- _Exercise aim_: Update the passage on adaptive seeding between "Despite the various" and "of information dissemination.", inclusive, with "adaptive seeding" changed to "two-stage seeding".

- _Supplied passage_:
****************************************

Despite the various complexities in such optimization problems, we show that
scalable adaptive seeding is achievable. To show the effectiveness of our
methods we collected data from various verticals social network users follow,
and applied our methods on it.  Our experiments show that adaptive seeding is
scalable, and that it obtains dramatic improvements over standard
approaches of information dissemination.
\end{abstract}

\category{H.2.8}{Database Management}{Database Applications}[Data Mining]
\category{F.2.2}{Analysis of Algorithms and Problem Complexity}{Nonnumerical
Algorithms and Problems}

\section{Introduction}

Influence Maximization~\cite{DR01} is the algorithmic challenge of
selecting a fixed number of individuals who can serve as early adopters of
a new idea, product, or technology in a manner that will trigger a large
cascade in the social network.  In many cases where influence maximization
methods are applied one cannot select any user in the network but is limited to
some subset of users. In general, we will call the \emph{core set} the set of
users an influence maximization campaign can access.  When the goal is to
select influential users from the core set, the laws governing social
networks can lead to poor outcomes: due to the heavy-tailed degree
distribution of social networks, high degree nodes are rare, and since
influence maximization techniques often depend on the ability to select high
degree nodes, a naive application of influence maximization techniques to the
core set is ineffective.

****************************************

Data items

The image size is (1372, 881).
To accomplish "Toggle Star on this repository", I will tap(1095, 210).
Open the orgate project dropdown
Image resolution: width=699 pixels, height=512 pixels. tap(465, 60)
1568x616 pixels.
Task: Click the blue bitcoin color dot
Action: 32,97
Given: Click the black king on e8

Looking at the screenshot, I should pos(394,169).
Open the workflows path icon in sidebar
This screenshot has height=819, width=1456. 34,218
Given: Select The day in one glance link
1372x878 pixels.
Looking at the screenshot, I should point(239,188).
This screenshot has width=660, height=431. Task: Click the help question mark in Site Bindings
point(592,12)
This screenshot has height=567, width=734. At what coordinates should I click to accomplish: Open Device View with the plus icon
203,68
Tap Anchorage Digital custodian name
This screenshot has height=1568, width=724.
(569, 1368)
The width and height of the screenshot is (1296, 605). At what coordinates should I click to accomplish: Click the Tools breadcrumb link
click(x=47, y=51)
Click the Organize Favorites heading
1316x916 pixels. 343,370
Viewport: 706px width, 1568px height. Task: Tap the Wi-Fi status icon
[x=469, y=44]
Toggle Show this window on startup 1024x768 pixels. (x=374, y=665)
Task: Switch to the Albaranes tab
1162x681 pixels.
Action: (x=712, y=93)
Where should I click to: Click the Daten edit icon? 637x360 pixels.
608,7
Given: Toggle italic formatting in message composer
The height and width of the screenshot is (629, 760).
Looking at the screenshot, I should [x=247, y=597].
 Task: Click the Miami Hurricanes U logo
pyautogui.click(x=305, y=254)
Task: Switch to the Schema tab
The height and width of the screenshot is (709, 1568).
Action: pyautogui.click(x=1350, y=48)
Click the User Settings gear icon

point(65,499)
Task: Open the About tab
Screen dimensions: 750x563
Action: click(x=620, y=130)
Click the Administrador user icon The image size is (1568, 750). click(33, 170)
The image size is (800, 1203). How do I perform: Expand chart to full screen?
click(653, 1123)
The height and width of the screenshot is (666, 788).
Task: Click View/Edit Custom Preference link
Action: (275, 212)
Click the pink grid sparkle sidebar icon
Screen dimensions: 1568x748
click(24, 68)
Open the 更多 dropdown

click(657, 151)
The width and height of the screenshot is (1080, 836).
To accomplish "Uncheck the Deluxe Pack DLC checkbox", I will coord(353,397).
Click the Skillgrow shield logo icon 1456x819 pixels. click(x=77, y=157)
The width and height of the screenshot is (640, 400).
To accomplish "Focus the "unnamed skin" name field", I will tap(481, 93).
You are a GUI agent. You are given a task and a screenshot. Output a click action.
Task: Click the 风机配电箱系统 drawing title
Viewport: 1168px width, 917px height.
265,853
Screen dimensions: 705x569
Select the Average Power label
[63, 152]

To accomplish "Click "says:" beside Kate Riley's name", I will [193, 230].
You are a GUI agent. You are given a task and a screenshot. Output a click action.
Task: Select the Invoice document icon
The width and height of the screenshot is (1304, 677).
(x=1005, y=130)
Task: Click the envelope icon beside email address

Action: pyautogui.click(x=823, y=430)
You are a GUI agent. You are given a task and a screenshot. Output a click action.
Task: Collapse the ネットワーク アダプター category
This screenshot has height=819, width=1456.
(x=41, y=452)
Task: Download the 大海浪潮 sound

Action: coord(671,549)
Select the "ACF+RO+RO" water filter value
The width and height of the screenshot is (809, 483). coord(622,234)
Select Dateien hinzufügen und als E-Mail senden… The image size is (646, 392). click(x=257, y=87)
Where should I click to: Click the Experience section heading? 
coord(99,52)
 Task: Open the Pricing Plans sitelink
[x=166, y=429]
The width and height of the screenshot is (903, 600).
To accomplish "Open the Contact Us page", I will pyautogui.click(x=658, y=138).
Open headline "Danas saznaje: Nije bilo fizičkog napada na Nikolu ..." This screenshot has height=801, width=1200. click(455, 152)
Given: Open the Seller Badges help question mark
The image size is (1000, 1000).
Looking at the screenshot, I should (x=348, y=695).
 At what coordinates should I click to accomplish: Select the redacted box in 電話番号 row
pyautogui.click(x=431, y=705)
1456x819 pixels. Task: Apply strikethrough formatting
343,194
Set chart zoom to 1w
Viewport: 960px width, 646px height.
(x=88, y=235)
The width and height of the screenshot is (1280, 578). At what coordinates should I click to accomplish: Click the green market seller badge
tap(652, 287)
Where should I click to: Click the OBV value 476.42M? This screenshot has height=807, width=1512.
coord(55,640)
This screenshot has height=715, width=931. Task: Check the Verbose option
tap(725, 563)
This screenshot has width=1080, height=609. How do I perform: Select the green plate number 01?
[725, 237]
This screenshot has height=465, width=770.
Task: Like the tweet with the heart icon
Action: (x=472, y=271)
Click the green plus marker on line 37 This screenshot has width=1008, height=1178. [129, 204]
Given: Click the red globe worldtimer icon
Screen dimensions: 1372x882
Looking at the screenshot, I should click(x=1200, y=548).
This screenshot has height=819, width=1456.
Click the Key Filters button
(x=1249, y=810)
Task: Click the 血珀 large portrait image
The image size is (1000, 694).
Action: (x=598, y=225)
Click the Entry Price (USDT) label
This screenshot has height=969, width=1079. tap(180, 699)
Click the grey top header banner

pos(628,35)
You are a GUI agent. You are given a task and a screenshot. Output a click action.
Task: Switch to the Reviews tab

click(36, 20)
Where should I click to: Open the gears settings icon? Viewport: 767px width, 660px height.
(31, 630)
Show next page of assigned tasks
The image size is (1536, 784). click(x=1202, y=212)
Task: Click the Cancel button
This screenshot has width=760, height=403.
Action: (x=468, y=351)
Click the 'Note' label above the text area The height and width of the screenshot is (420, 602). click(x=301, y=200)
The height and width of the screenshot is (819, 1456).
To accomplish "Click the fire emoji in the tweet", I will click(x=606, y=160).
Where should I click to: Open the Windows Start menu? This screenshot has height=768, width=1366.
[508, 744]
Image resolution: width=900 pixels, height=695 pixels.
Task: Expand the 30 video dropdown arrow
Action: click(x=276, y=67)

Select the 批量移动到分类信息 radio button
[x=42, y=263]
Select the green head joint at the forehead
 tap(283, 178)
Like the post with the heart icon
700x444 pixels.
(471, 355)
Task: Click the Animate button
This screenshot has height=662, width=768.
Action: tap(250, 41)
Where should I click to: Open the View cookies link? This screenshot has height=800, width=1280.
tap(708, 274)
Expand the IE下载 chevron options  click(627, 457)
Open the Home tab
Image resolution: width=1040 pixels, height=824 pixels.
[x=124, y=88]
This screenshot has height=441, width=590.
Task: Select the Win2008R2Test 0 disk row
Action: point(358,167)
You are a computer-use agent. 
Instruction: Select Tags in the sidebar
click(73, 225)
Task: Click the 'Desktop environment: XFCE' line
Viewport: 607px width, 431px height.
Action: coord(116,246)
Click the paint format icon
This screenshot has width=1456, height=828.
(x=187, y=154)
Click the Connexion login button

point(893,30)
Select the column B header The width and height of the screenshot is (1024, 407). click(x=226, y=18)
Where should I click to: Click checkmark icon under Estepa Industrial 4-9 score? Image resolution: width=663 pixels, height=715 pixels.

****************************************

- _Final result_:
Despite the various complexities in such optimization problems, we show that
scalable two-stage seeding is achievable. To show the effectiveness of our
methods we collected data from various verticals social network users follow,
and applied our methods on it.  Our experiments show that two-stage seeding is
scalable, and that it obtains dramatic improvements over standard
approaches of information dissemination.